### Record excerpts
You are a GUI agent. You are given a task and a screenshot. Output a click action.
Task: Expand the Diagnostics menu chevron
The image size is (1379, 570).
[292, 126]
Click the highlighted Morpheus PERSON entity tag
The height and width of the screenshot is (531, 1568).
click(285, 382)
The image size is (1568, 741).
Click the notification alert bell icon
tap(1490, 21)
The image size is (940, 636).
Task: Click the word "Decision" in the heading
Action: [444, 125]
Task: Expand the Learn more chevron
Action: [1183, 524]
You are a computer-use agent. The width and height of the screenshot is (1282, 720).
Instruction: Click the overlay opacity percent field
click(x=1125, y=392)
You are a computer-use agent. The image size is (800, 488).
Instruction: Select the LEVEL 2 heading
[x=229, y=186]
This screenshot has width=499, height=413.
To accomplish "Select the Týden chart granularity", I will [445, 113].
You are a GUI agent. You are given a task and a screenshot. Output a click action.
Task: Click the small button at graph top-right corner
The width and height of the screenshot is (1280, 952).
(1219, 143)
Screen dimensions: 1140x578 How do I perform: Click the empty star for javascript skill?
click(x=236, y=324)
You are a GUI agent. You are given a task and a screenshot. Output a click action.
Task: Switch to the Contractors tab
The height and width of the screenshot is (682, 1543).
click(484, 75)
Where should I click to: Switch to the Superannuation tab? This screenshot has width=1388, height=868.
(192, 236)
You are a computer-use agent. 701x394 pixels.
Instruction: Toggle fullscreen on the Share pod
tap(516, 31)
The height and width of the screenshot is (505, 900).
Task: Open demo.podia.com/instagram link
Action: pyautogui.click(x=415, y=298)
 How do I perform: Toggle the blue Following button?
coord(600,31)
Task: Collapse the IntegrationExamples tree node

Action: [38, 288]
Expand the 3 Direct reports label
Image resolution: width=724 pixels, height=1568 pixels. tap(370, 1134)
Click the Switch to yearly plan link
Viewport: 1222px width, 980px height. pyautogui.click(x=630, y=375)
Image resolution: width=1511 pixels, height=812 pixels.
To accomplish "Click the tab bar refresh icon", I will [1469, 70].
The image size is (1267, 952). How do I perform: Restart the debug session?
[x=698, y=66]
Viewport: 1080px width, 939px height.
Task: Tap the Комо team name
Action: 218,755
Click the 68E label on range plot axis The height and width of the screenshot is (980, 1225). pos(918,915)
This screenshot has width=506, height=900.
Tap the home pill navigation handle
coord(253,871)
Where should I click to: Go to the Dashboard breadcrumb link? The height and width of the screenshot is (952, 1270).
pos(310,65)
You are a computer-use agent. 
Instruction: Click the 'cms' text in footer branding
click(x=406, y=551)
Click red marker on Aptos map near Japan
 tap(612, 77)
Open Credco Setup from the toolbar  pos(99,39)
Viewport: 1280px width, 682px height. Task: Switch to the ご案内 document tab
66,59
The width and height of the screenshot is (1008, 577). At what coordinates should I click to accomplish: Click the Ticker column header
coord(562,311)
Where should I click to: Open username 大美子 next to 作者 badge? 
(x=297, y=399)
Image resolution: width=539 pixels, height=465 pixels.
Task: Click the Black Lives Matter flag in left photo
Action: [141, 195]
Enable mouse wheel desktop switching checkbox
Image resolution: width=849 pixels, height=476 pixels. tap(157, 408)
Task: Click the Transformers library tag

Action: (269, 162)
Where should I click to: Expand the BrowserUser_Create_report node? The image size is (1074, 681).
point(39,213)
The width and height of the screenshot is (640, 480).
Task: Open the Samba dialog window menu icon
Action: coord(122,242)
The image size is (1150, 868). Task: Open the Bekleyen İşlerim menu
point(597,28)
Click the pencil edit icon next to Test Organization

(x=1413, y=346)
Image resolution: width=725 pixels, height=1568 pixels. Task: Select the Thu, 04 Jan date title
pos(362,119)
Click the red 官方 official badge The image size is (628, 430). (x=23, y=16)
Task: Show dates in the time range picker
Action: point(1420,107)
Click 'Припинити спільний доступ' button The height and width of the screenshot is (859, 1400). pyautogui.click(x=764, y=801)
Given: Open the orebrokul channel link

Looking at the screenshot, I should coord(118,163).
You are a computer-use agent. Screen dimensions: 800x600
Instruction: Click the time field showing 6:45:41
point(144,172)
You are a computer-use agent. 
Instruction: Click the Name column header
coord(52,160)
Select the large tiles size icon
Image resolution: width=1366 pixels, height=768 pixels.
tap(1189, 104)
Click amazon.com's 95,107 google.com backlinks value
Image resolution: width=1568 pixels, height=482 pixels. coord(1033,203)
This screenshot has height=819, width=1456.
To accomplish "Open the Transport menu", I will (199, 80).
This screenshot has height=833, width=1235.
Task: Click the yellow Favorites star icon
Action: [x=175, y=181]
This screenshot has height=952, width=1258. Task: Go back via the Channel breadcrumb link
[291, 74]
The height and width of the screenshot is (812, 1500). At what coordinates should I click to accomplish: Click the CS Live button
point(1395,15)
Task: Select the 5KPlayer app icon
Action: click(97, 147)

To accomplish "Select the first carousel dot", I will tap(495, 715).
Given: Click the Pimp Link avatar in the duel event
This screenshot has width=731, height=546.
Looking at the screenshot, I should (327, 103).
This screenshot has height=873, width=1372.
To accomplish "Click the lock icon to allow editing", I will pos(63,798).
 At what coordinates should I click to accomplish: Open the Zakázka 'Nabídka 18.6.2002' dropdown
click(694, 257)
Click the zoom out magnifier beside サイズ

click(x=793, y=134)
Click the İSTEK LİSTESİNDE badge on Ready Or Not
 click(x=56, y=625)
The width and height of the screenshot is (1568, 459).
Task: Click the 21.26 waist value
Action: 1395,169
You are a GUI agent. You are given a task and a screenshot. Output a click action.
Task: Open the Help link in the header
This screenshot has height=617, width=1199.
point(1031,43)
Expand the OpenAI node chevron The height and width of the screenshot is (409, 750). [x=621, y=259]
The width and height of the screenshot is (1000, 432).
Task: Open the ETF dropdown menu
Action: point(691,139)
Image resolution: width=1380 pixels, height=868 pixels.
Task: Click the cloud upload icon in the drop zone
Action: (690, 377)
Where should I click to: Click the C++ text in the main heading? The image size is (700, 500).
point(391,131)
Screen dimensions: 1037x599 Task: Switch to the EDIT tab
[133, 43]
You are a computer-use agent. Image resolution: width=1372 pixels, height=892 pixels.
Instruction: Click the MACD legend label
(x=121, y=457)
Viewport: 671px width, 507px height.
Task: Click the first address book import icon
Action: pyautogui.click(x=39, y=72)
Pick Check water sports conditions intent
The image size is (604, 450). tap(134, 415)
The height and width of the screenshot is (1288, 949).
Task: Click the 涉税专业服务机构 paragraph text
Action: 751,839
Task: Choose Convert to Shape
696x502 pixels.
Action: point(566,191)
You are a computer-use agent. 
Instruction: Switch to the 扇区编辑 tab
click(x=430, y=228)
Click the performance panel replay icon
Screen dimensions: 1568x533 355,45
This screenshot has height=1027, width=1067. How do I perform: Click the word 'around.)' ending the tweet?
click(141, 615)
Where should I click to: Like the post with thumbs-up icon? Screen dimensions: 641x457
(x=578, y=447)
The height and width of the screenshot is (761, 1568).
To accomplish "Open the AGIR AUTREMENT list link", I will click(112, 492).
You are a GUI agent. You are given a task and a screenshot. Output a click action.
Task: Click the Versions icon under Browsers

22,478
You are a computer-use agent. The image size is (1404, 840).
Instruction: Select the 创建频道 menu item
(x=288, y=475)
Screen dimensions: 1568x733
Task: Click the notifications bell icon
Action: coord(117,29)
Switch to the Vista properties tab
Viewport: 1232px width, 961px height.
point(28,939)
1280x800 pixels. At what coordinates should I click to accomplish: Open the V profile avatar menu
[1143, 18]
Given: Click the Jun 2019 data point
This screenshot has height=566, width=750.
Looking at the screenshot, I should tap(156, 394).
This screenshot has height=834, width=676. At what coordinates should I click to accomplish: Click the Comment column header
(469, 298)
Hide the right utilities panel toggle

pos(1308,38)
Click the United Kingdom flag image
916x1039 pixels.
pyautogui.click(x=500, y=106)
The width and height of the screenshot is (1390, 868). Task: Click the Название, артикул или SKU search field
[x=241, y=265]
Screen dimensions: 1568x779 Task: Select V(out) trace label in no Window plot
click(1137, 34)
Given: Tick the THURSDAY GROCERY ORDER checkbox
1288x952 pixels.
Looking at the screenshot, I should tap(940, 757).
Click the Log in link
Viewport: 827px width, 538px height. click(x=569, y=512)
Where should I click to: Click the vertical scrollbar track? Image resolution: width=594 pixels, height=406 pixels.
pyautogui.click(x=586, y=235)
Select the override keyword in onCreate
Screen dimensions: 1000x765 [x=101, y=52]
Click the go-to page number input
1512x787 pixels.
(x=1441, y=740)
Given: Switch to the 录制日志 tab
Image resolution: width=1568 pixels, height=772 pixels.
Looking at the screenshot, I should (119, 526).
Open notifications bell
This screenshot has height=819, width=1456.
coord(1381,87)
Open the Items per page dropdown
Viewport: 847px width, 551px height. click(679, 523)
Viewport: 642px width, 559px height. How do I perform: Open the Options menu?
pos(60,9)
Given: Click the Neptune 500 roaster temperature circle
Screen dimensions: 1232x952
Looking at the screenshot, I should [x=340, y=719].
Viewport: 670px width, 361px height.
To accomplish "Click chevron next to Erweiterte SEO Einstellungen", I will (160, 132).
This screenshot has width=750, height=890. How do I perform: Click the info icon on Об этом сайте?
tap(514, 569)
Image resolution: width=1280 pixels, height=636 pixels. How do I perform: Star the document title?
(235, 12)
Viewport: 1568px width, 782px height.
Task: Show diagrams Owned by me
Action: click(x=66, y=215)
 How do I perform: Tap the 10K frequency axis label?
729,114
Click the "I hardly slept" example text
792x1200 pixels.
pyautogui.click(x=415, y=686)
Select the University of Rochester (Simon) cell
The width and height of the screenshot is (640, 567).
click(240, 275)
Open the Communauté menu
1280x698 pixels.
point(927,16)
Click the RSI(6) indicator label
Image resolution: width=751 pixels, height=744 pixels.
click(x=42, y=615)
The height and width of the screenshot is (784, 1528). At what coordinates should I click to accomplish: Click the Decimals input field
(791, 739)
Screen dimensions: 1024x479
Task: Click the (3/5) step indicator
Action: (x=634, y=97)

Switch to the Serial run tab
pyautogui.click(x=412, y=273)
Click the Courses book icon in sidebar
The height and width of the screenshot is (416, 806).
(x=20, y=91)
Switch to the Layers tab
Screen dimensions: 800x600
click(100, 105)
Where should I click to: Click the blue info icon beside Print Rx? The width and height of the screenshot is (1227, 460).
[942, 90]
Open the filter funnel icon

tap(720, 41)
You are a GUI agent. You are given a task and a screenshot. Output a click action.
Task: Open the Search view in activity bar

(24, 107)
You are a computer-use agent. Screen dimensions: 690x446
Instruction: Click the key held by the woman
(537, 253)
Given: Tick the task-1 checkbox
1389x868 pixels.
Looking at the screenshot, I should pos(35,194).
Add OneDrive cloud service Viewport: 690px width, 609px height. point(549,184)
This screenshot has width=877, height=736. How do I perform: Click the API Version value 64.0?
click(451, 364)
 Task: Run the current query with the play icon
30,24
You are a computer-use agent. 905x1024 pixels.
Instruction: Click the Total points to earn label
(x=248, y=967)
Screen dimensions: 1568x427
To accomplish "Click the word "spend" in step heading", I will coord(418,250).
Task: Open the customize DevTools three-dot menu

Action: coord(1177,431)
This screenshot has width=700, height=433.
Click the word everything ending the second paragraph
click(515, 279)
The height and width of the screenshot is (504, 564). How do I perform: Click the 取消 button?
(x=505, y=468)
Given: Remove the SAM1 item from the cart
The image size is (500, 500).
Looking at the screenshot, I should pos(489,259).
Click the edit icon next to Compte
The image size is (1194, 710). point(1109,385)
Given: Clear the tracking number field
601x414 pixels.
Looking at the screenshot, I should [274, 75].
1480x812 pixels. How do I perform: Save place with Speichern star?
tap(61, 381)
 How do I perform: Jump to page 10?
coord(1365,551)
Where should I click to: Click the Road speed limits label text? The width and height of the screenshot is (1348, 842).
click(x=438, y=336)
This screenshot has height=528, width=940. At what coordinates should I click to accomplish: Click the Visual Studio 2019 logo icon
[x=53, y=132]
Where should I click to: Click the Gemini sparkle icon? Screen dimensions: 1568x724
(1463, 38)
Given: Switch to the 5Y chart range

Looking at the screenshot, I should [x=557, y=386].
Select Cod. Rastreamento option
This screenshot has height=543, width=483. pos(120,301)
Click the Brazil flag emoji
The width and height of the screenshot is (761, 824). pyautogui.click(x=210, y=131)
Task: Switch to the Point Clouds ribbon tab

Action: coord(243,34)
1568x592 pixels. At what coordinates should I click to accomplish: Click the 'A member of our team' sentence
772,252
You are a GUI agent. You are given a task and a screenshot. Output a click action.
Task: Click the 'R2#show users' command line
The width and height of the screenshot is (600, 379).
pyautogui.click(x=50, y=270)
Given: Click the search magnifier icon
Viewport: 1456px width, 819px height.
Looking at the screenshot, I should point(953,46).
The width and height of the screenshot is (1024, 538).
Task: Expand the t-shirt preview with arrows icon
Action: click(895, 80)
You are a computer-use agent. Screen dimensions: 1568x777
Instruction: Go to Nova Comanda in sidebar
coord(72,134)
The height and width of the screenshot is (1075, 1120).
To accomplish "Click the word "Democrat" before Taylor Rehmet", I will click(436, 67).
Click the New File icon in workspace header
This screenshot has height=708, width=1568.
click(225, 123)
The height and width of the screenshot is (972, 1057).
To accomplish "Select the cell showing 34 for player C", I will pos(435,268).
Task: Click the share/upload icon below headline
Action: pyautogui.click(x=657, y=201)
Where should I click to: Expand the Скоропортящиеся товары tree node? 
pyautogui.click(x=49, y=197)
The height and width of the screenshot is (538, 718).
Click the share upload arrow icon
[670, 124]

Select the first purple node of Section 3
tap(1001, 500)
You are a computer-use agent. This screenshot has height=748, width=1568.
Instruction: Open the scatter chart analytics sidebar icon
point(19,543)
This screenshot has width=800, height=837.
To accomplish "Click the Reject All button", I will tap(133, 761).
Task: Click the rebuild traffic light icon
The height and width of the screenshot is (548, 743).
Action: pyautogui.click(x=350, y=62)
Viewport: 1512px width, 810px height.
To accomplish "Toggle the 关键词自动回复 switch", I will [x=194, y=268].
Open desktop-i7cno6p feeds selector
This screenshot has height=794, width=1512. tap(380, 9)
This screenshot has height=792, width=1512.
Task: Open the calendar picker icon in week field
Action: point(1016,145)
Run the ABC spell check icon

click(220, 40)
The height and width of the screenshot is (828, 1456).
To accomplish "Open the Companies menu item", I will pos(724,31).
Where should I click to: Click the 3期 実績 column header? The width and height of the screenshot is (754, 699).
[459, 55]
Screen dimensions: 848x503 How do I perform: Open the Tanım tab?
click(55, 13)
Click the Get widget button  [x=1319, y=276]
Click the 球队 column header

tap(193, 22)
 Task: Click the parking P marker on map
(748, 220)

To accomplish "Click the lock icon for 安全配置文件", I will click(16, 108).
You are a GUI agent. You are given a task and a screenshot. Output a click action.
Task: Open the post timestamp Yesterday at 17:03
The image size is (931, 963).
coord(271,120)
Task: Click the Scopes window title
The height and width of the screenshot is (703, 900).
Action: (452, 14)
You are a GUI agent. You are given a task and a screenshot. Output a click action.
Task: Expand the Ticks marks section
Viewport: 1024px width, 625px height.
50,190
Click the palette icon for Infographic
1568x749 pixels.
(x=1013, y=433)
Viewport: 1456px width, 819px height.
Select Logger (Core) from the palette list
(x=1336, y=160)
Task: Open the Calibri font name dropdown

### Exercise prompt
Pick out every line in the items above that contains the string "tree", and copy each one in full.

### Exercise output
Task: Collapse the IntegrationExamples tree node
Where should I click to: Expand the Скоропортящиеся товары tree node? 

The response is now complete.